What to eat when training for a marathon or triathlon

Carbs, coconut oil and cherries – these three foodstuffs form the basis of many a professional marathon runner’s diet in the countdown to race day. If you’re training for a marathon, here are some ideas on what you should be eating for a well fuelled body over the course of those 26 miles.

Food that fuels training

Before and after a training session
Carbohydrate-rich snacks are the ideal, tummy filling solution prior to any training session. You can also indulge in Lucozade Sport throughout training, which handily packs in a great source of carbohydrate.

Following your session you may want to re-hydrate on a carbohydrate-electrolyte drink (which is important as electrolytes assist with fluid balance and absorption).

Day to Day

Protein-rich breakfasts provide unparalleled support for muscle growth and repair. Introducing pineapple alongside this can assist soft tissue repair.
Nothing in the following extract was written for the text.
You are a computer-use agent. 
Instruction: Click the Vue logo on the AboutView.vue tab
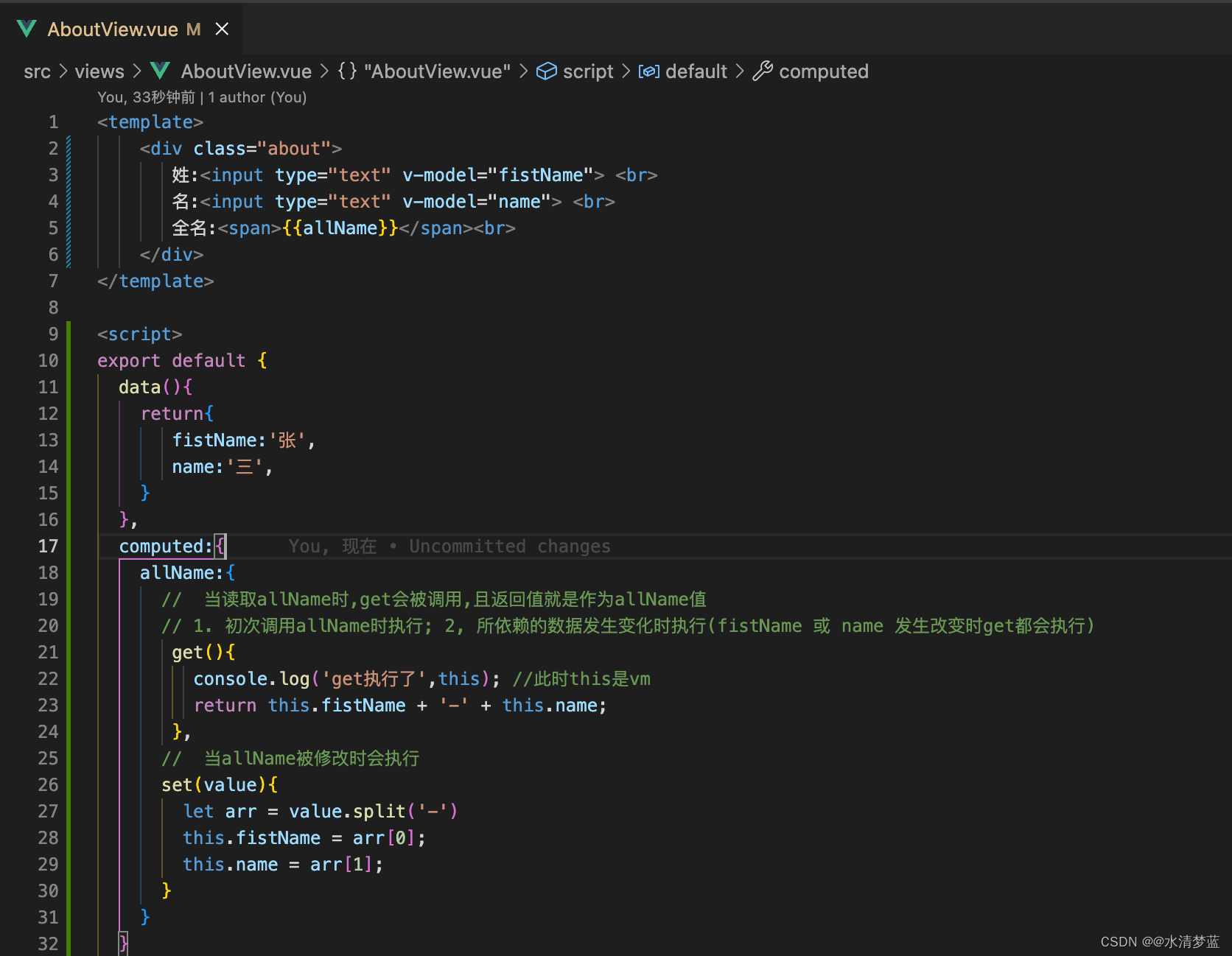tap(27, 29)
For optimal energy production, you should choose foods rich in micronutrients such as magnesium, iron and omega 3, such as salmon, dark green leafy vegetables, red meat and sea food.

Lunches should be focused on Omega-3, fibre, selenium, magnesium and vitamins A, C, E and K.

The following foods should ideally be consumed at least once a week: Chicken breast, Smoked mackerel, Turkey Stir Fry, Tuna Wholegrain Pasta, Homemade vegetable soup, and Tuna and Sweet potato jackets.

Mix and match these with ingredients of: oranges, quinoa, spinach, avocado, apple, pesto, olives and broccoli.

Following a day’s training, you should try to consume at least 20g of high quality protein (ideally from meat, fish or dairy). This is most effective when consumed within 60 minutes of your exercise finishing.
Dinner ideas include:

Pasta with pancetta, butternut squash, crème fraiche and parmesan – A great mix of beta-carotene, Vitamin C, iron, potassium, fibre, folic acid, and omega-3 fatty acids. All of which will serve you well should this be your pre-race day dinner.

Chicken stew with pinto beans and quinoa – Protein-rich, carbohydrate packed, but completely gluten free.

Cajun Chicken enchiladas in salsa with broccoli – This meal is stuffed full of B-Vitamins (which provide slow energy release as well as assisting in the normal functioning of the nervous system).

Snack ideas
Greek yogurt accompanied with fresh cherries – ideal for a slowly digesting snack. As the cherries also contain melatonin, you can additionally be certain of a balanced body clock and a great night’s sleep!

Protein mouse with berries – This snack is full of Amino Acid (great for ensuring your legs are rested and restored overnight).

Superfood smoothies – Think banana, wheatgrass, lemon and acai berries, a perfect blend for detoxing.

The final week before the race

The potential of carb-overload

Carbs are critically important come the final week before the marathon – however you only need to up your intake by around 10% for the three days immediately before the race. The result of which is plenty of stored glycogen to ensure you power off of the starting line.

With that said however, you need to note that you need carbs, not fat-laden, calorie heavy foodstuffs – think oats, rice, pasta with healthy sauces and wholemeal toast and try to work in one carb based food in each meal and snack.